As those who know me well know, I love the ceanothus, AKA California Lilac. I'm constantly planting new varieties wherever I live, ever since my love and I planted our first in the garden of my first home in the Rose City and it grew startlingly fast, becoming happy shady spot for our then-ducklings to nap under away from predators and the hot sun that first summer we had them.

On the farm, I planted a long row of them in front of the small pasture that became our huge veggie garden and put a soon-to-be huge beauty in the front. When we downsized to our city cottage, I saw it as a good sign when a sad-but-salvageable ceanothus was hiding in the backyard (check out its story HERE), I really got to experimenting with varieties, from Victoria to Yankee Point to Italian Skies to Concha and more... and even a number of the small-but-mighty Point Reyes groundcovers to help with erosion control on a slightly sloped area.

Here in the Valley? First thing I did was enlist my love in helping me plant up 7 of the bigger "Italian Skies" in front of our fence, a "Victoria" along our back path, two varieties of Ceanothus groundcovers along the slight slope on one area, a Ray Hartman tree-ceanothus (crossing fingers, this one's the dream...) and this awesome Concha you see above (the link is from our last place showing how massive it got in less than two years' time - perfect for going in front of a window!), which was an experiment for me this time as far as planting location goes, in a couple of ways.

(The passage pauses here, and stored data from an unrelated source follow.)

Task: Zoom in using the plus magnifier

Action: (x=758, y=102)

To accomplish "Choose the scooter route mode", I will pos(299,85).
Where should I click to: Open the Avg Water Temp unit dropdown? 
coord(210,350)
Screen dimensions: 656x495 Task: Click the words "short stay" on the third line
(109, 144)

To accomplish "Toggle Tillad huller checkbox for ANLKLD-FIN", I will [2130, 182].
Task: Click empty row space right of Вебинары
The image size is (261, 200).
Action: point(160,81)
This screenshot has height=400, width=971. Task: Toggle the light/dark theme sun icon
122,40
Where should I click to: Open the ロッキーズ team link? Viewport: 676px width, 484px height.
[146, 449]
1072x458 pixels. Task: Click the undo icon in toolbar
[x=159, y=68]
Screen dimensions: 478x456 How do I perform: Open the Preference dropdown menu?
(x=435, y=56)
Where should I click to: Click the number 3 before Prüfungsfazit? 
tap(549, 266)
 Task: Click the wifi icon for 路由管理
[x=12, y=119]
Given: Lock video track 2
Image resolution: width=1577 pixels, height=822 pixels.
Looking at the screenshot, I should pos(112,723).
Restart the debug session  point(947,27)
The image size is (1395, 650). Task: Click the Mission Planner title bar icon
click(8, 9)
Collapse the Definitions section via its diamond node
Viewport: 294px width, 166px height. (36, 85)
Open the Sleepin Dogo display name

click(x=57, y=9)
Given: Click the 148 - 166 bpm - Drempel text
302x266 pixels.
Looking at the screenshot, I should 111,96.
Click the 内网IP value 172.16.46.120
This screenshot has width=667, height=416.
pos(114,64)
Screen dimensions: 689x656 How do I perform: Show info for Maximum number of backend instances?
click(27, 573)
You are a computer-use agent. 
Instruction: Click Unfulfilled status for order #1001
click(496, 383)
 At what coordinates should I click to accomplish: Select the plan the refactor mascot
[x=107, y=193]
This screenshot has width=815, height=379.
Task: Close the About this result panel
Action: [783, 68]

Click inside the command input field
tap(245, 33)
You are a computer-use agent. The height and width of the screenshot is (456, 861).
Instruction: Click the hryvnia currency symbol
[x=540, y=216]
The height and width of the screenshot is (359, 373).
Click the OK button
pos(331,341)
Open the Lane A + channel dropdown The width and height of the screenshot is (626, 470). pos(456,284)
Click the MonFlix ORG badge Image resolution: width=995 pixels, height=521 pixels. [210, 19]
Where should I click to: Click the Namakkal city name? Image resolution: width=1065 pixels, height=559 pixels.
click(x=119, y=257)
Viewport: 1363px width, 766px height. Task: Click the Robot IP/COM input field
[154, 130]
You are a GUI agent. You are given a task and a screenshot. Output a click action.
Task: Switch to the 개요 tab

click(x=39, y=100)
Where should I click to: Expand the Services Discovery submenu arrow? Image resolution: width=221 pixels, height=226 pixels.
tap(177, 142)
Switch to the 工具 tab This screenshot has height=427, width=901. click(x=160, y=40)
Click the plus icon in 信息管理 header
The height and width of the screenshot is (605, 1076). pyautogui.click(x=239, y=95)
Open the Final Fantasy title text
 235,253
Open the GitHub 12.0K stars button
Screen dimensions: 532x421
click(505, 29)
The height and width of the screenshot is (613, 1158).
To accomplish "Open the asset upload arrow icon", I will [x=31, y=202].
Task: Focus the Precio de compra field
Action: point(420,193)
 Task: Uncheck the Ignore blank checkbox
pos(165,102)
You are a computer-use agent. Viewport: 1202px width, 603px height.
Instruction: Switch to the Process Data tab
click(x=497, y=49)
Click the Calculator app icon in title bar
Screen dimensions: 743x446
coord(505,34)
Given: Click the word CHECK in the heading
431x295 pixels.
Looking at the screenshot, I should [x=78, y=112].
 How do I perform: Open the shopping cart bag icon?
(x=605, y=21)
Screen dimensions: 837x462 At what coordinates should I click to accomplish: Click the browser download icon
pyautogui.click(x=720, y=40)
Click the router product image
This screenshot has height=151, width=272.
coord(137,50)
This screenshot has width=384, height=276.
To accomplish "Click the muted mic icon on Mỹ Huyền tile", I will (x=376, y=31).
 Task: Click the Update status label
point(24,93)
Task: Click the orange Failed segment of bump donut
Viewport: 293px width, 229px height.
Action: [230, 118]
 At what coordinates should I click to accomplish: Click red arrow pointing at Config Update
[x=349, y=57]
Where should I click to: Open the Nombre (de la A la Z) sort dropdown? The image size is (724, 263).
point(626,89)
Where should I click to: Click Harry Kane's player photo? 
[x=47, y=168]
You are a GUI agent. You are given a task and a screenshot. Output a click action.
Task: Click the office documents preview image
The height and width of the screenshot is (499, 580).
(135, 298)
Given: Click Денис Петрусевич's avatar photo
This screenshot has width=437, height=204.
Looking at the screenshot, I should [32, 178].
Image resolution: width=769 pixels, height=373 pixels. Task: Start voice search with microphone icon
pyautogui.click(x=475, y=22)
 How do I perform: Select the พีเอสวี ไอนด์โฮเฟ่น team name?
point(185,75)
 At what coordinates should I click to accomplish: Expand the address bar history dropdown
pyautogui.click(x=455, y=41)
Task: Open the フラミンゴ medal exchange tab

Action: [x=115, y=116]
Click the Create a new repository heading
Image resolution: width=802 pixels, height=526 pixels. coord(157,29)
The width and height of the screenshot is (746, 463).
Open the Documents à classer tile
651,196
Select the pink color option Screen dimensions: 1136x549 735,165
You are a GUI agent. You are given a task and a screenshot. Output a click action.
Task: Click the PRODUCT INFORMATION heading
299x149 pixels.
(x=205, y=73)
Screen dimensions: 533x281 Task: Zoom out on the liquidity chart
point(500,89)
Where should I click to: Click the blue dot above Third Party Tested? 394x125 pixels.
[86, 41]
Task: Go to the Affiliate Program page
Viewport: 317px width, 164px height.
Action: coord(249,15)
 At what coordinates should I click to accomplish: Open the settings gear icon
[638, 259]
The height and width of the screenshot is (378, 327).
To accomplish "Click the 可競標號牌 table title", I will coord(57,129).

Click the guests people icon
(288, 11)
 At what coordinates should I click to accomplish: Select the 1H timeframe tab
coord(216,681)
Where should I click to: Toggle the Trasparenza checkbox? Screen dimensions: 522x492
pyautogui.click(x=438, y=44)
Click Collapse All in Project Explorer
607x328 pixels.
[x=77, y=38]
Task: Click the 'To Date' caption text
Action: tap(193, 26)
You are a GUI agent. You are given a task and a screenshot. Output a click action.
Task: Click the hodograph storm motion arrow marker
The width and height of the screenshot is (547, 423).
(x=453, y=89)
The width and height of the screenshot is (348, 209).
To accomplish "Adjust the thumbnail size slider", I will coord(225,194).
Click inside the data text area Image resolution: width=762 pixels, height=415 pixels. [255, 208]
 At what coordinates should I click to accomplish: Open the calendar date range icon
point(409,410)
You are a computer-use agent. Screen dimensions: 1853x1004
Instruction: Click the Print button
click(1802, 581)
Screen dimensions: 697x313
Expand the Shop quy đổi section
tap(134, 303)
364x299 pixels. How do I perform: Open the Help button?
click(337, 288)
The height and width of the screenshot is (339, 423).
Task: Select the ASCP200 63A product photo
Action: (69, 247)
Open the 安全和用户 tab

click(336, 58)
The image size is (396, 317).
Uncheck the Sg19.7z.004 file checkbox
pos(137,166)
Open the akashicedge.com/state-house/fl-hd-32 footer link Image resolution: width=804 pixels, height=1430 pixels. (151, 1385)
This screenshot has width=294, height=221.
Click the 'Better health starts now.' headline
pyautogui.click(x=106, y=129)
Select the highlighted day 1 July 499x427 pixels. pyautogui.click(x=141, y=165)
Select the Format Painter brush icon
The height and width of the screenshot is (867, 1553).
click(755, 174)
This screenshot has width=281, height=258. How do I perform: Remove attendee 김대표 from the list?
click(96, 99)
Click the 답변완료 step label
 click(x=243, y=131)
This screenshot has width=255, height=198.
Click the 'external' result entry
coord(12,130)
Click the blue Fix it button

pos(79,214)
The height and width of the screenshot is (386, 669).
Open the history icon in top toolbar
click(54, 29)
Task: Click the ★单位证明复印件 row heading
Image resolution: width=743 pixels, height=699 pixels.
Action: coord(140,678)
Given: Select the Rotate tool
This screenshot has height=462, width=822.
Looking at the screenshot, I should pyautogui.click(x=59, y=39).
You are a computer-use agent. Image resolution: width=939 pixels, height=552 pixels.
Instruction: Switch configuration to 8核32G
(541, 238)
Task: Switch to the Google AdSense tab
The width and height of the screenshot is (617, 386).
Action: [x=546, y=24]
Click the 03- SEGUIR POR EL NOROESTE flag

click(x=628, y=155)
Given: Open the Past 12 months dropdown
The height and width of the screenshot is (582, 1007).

First, I was nervous about planting in an area where I wasn't 100% sure the sun would reach as fully as it did, but trusted the lessons learned in our Emerald City cottage in how to follow the sun seasonally, knowing that while it may be part shade in the winter due to where our fence is and the very, very tall evergreens a couple houses down, once the sun got high enough in the sky it'd get both the morning sun AND that late afternoon sun that it loves so much.

Second, I planted this one at the end of an existing gravel path, so its 'mulch'! Having to go down 4-5" to reach the soil and cut through the old fabric underneath to plant it was a trip, but ultimately it's been just fine - and to look at these big fat purple flowers? Totally rad. And now that I think about it, these are prime drought tolerant shrubs, which my sweetheart and I drooled all over when we were visiting the Botanic Gardens in my early 2000's stomping grounds of Santa Barbara, so it's happy as can be there. To see it thrive in this spot makes me proud of how far I've come as a gardener.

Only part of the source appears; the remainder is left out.